One of the ways was by streamlining the initial migration workflow.
The second was by stashing away all these services into an svcs registry. In case you haven't tried it, svcs
is a service locator where you can register factories/values for your interfaces (such as these "repositories" and "services"), and allows you to retrieve them at will, with automatic cleanup done for you.
(Don't worry, I don't know what half of that means either.)
In the end, you're able to refer to the service by it's type (i.e., "SeasonSyncSevice"), and all the database operations for that table are provided to you at any point in the app lifecycle!
Codeberg
I decided to host my repository on Codeberg.
That's it. That's the section.
Oh, wait... here's the League Manager repository.
What Does It Look Like?
Well, this is the pitch from the README:
League Manager allows you to create and manage seasons, leagues, teams, players, and more.
First, define a season that establish when the competition will begin. Next, create one or more leagues (and corresponding teams) to attach to that season.
Then you will be able to auto-generate a weekly schedule based on the number of fixtures/matches within that season.
You can also create one-off fixtures/matches on the schedule. Track results and auto-update a standings table.
You can either clone the project and use it with the CLI, or you can pip install it (currently only from the repository), and use it with your own project.
If you do the latter, this is how it would work.
Create a new project:
# Create a new project and virtual environment
mkdir my-project
cd my-project
python -m venv .venv
# On Linux/MacOS
source .venv/bin/activate
# Or Windows
.venv/Scripts/activate
Install from the repo:
python -m pip install --pre https://codeberg.org/pythonbynight/league-manager.git
Or if you use uv
:
uv add league-manager @ https://codeberg.org/pythonbynight/league-manager.git
Then, run the following database operations:
# Creates a "migrations" directory and alembic files
mgr db init migrations
# Creates the actual migrations
mgr db make-migrations
# Actually builds the tables into the database
mgr db upgrade
Then, to populate the fake data into your database table (sqlite
by default, by the way):
# Populate the database with synthetic data
mgr populate
And, if you want to create a web app, or something or another, you can import leaguemanager
and take advantages of the services.
For example, here's how to do it with Litestar:
from leaguemanager.dependency import LeagueManagerRegistry
from leaguemanager.services import SeasonSyncService, TeamSyncService
from litestar import Litestar, get
registry = LeagueManagerRegistry()
@get("/")
def hello_world() -> dict:
season_service = registry.provide_db_service(SeasonSyncService)
team_service = registry.provide_db_service(TeamSyncService)
number_of_seasons = season_service.count()
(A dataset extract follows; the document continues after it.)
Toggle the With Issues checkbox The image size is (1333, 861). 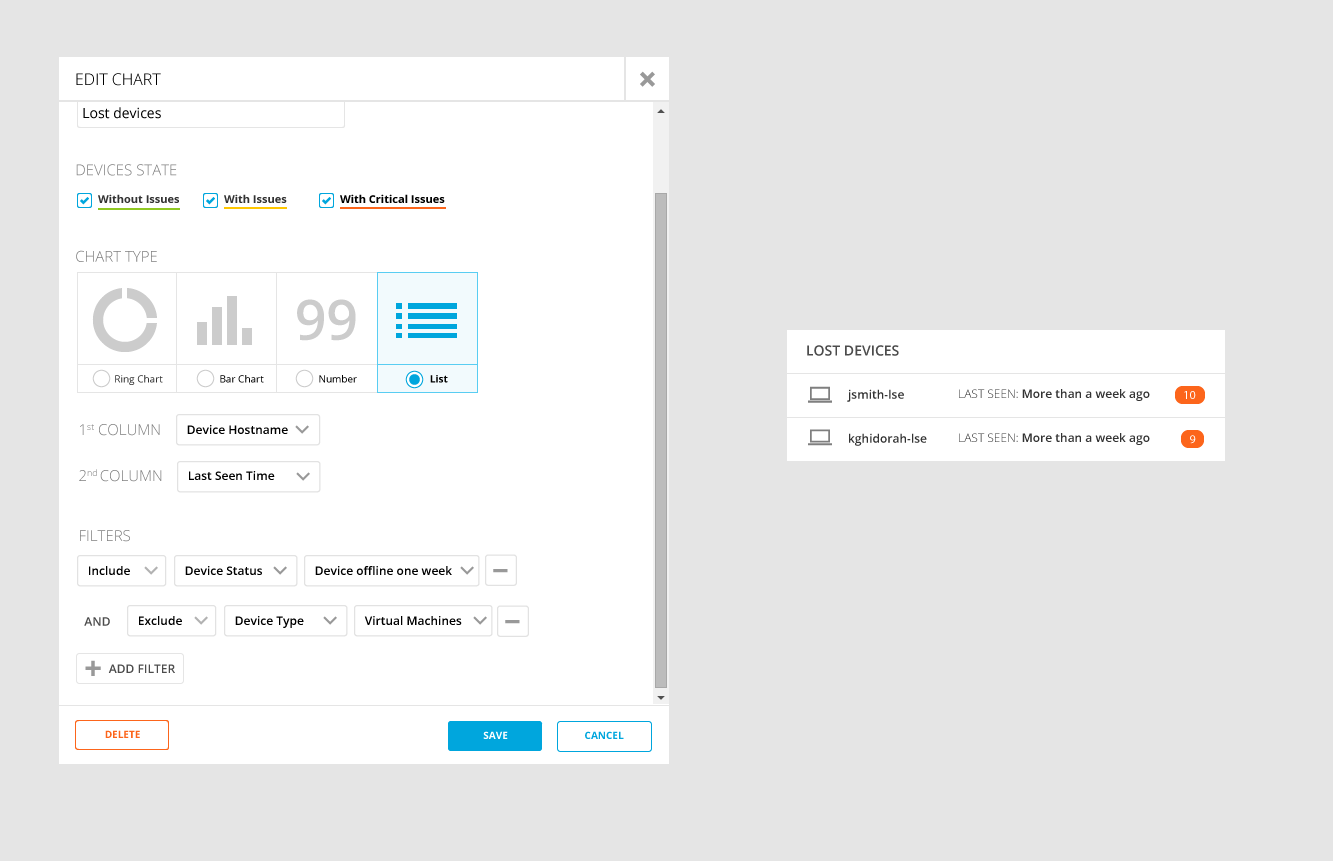(x=210, y=200)
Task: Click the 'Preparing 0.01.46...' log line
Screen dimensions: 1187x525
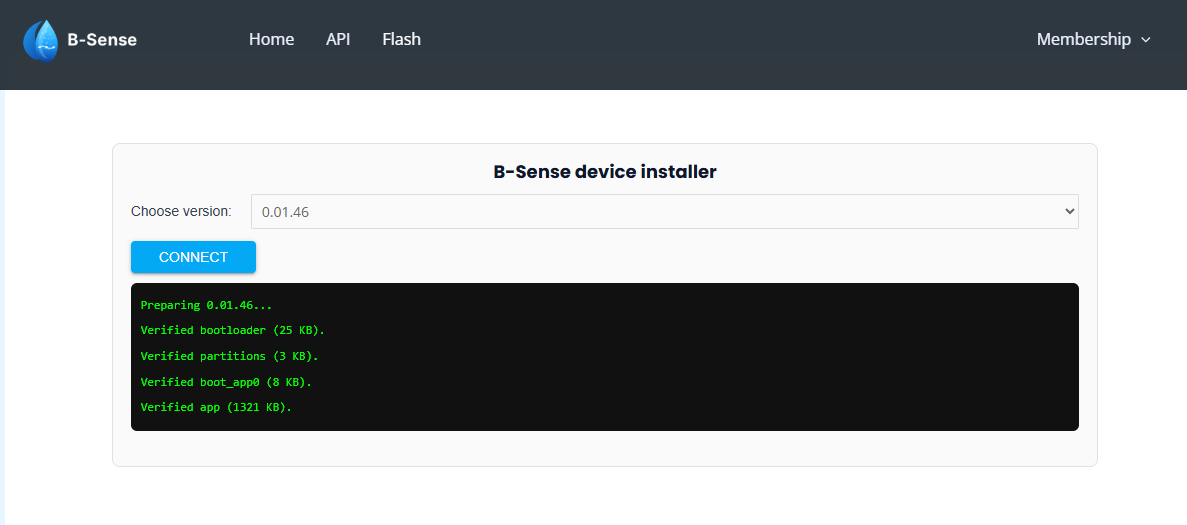Action: [x=206, y=305]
number_of_teams = team_service.count()
seasons = season_service.list()
return {
"seasons": number_of_seasons,
"first_season_name": seasons[0].name,
"teams": number_of_teams
}
But you can insert your web framework of choice just the same (in theory, I haven't tested for it).
If you boot up that app, you'll get a result that looks like:
{"seasons":2,"first_season_name":"Spring Season 2025 - Sundays","teams":8}
What Next?
Well, there's still lots to do, really. First off, this is currently primarily geared toward a soccer league, but obviously, you could make it fit your need as well.
I also will need a lot more documentation in terms of all the other models and services that are included with it, and what they can do.
It already supports schedule generation, minor stat tracking (wins/losses/draws etc...), and auto update for standings.
But links still need to be applied for players, teams, managers, etc...
So keep an eye out on the repo if you're interested.